You can view the data as a table in Sclera by saying:
> EXTERNAL CSV("/path/to/custinfo.csv");
This can be used in SQL queries just like a regular base table or view. The following query lists, for each distinct location, the number customers in that location.
> SELECT location, COUNT(*)
FROM EXTERNAL CSV("/path/to/custinfo.csv")
GROUP BY location;
The following query joins this table with a MySQL (connected as location myloc
) table defaulters
, and computes the number of defaulters in that region:
> SELECT location, COUNT(*)
FROM EXTERNAL CSV("/path/to/custinfo.csv") JOIN myloc.defaulters USING (email)
GROUP BY location;
Note that since the CSV format does not include the type of the columns, each column in the table returned by CSV(_)
has type VARCHAR
. To enable automatic type inferencing, you can use the TYPEINFER operator.
Exporting Query Results as CSV Files◄
The EXTERNAL CSV
can also be used to export the result of a query into a CSV file, using the following syntax:
CREATE EXTERNAL CSV( file_path [ , format ] ) AS table_expression
file_path
is the path to the file to be created. If the file exists, it will be overwritten.format
is as described earlier.table_expression
is a table expression.
The syntax is similar to the standard CREATE TABLE ... AS
statement, except the TABLE
is replaced by the EXTERNAL CSV(...)
.
For example, the following statement creates a CSV file custdefault.csv
containing the JOIN
of the data in custinfo.csv
and the table defaulters
in the location myloc
:
> CREATE EXTERNAL CSV("/path/to/custdefault.csv") AS
EXTERNAL CSV("/path/to/custinfo.csv") JOIN myloc.defaulters USING (email);
Similarly, the following statement creates a CSV file locdefault.csv
containing the number of defaulters by location:
> CREATE EXTERNAL CSV("/path/to/locdefault.csv") AS
SELECT location, COUNT(*) as defaulter_count
FROM EXTERNAL CSV("/path/to/custinfo.csv") JOIN myloc.defaulters USING (email)
GROUP BY location;
Accessing Text Files◄
Sclera can dynamically load raw text data from text files and present the same as a table to a SQL query.
This feature introduces a new table expression with the following syntax:
EXTERNAL TEXTFILES( filedir_path )
where filedir_path
is the path to file to be loaded, or to a directory containing the files to be loaded.
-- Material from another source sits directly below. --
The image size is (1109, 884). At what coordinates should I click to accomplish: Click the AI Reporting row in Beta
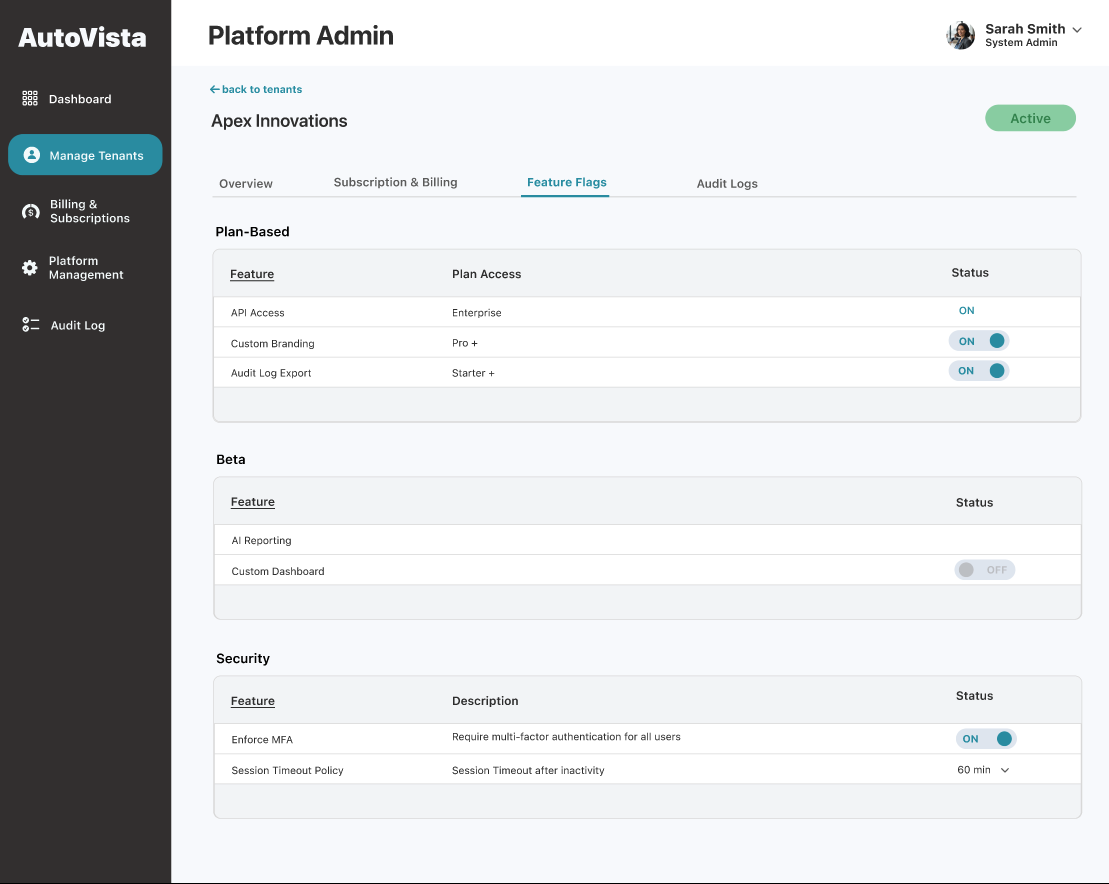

The resulting virtual table contains a row for each file, with two columns of type VARCHAR
. The first column, called file
contains the canonical path of the file, and the second column contents
contains the textual contents of the file.
For instance, the following query returns the path and contents of all files under the directory "/tmp/mydir"
:
> SELECT file, contents
FROM TEXTFILES("/tmp/mydir");
The resulting table can also be aggregated over, joined with other base or virtual tables, and so on, just like a base table or a view.